In total, the LEADERS-FREE investigators enrolled 2466 patients to a bare-metal stent (Gazelle, Biosensors) or to the polymer-free BioFreedom stent. The investigational stent—which is approved in Europe—is a drug-coated stent with umirolimus (also known as biolimus A9) coated directed onto the abluminal metal surface of the device. The stent transfers the umirolimus, which is an extremely lipophilic sirolimus analog, into the vessel wall over a period of 30 days.

The absence of a polymer and drug carrier is meant to eliminate the risk of late thrombotic events in patients who are not capable of taking DAPT for 6 or 12 months, as recommended by the US and European guidelines.


Patients eligible for the study had coronary artery disease with a clinical indication for PCI. Speaking with the media, Urban said the clinical guidelines for treating these high-risk bleeding patients aren't entirely precise, with physicians recommended to use either a bare-metal stent with 1 month of DAPT or to use a second-generation drug-eluting stent with shortened 3-month course of DAPT.

Regarding the primary safety end point, the investigators report that use of BioFreedom stent reduced the risk of cardiac death, MI, or stent thrombosis by 29% compared with the bare-metal stent. The reduction was driven by a statistically significant 32% reduction in MI. Regarding efficacy, there was also a statistically significant reduction in clinically driven target lesion revascularization (TLR) with the polymer-free drug-coated stent, with investigators reporting a 50% reduction in TLR with the new stent.
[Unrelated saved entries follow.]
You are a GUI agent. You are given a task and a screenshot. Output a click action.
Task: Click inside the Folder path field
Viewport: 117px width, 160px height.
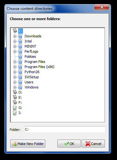point(65,129)
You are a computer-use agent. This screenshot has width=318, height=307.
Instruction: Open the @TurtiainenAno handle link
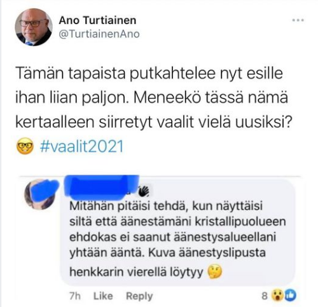(x=99, y=34)
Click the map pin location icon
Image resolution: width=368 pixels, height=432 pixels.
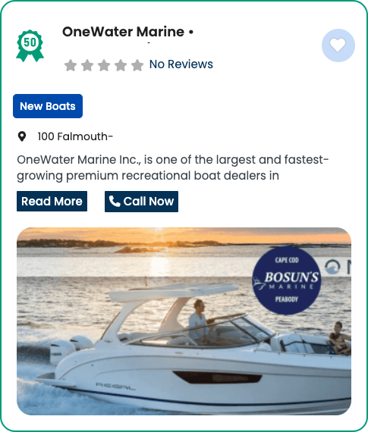click(x=22, y=136)
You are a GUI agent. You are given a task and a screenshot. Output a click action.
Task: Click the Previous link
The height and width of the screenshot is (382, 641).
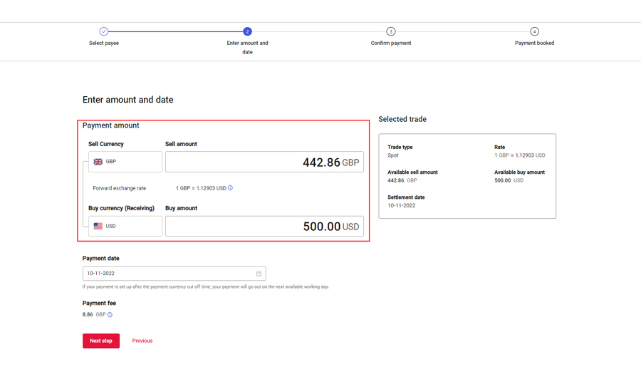[142, 341]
To heartwire from Medscape, Urban said the difference in MI between the two stents was most notable on PCI-related MIs associated with restenosis (type 4C using the third universal definition of MI). There was also a difference in the rate of the so-called spontaneous MIs, although Urban noted that given the age and comorbidities of the patients, spontaneous MIs were likely labeled as such because they did not make it to the catheterization laboratory.

Primary and Secondary End points

End point BioFreedom, n=1221 (%) Bare-metal stent, n=1211(%) P
Cardiac death, MI, or stent thrombosis (primary safety end point) 9.4 12.9 0.005
Clinically driven target lesion revascularization (primary efficacy end point) 5.1 9.8 <0.001
Cardiac death 4.2 5.3 0.20
MI 6.1 8.9 0.01
Probable or definite stent thrombosis 2.0 2.2 0.75

Urban noted that high-risk bleeding patients represent a rapidly growing population. In LEADERS-FREE, 64% of patients were classified as high risk for bleeding based on their age, with age 75 years used as the cutoff to identify patients. While the exact number of patients who might be considered high risk for bleeding ranges, Urban said 15% to 20% appear to fall into the high-risk category.

"Talking to some colleagues from Japan the other day, they thought there'd be a lot more than that because they have a larger elderly population," said Urban. "And the baby boomers—and I'm one of them, unfortunately—we're gradually reaching this age, so the number will increase. So say 15% to 20% and growing."

Dr David Cohen (Mid America Heart Institute, Kansas City, MO), who was not affiliated with the trial, said the number of patients at high risk for bleeding could be as high as 40%. Dr Ori Ben-Yehuda (University of California, San Diego) pointed out that bleeding is associated with mortality and that there is a correlation between the risk of bleeding and cardiovascular/ischemic events.

"Our sickest patients are in a quandary," said Ben-Yehuda.

Speaking with the media, Dr Marco Valgimigli (Swiss Cardiovascular Center, Bern, Switzerland) said the data challenge the conventional treatment of using a bare-metal stent in these high-risk patient populations. Although the BioFreedom stent is not available in the US, it has been available in Europe since January 2013.

"It's a good stent," Valgimigli told heartwire . "It's associated with a slightly higher late loss than other contemporary drug-eluting stents." The bottom line, he added, is that if a physician decides that a 30-day course of DAPT is required, then this is a stent that would do the job.